Brasília ? O deputado Onyx Lorenzoni (PFL-RS) classificou hoje (17) a representação do PT contra ele entregue na última sexta-feira no Conselho de Ética e Decoro Parlamentar da Câmara dos Deputados como uma "agressão à democracia".

A representação, assinada pelo presidente da legenda, Tarso Genro, pede a cassação do deputado alegando que Lorenzoni divulgou as declarações de imposto de renda do deputado José Dirceu (PT-SP) para acusar o petista de receber indevidamente R$ 14 mil do partido.

"Trata-se de uma escalada autoritária para constranger, calar e silencia quem atua com responsabilidade nas investigações", afirmou o deputado gaúcho, integrante da CPMI dos Correios.

Como a representação contra ele foi assinada pelo presidente do PT, o processo não precisa do aval da Mesa Diretora da Câmara para seguir adiante. A Mesa terá apenas que protocolar a representação. Caberá aos membros do Conselho de Ética decidirem se aceitam ou não a representação. Caso seja aceita, o pefelista já adiantou que descarta qualquer possibilidade de renunciar ao mandato.

O líder do PFL no Senado, José Agripino (RN), apoiou a decisão tomada por Lorenzoni de não renunciar e disse que a ação do PT "levanta toda a oposição contra a legenda". "É uma atitude infantil, irracional e que mais parece um tiro no pé", comparou Agripino.

O líder do PFL na Câmara, Rodrigo Maia (RJ), saiu em defesa do colega de legenda, dizendo que o PT busca cúmplices em uma estratégia de impedir as investigações "calando os parlamentares combativos". O deputado Eduardo Paes (PSDB-RJ), integrante da CPMI dos Correios, também garantiu apoio dos tucanos a Lorenzoni: "O PT usa estratégia malufista, colocando culpa dos seus erros nos adversários políticos."

A representação afirma que o que Lorenzoni nomeia como empréstimo "nada mais é que o pagamento de despesas efetivadas no exercício de atividade partidária, que, por incluir valores reembolsáveis, obtiveram a contraprestação devida".
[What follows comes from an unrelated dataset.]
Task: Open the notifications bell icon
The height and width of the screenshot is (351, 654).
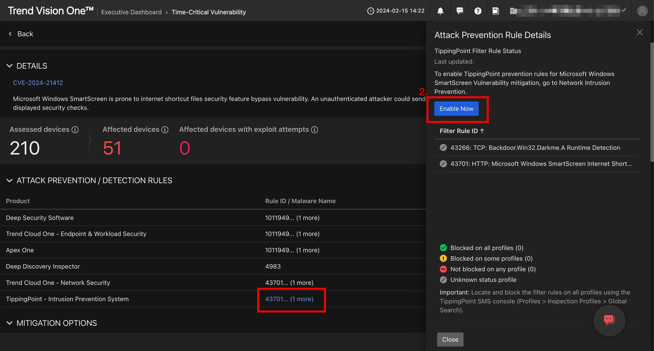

Outro argumento da representação contra Lorenzoni se baseia no Código de Ética, que "considera procedimentos incompatíveis com o decoro parlamentar, puníveis com a perda de mandato, os abusos das prerrogativas constitucionais asseguradas aos membros do Congresso Nacional". Segundo o documento, o representado "fez uso de documentos sigilosos entregues à Comissão Parlamentar Mista de Inquérito, o que pode comprometer a investigação em andamento desacreditando-a".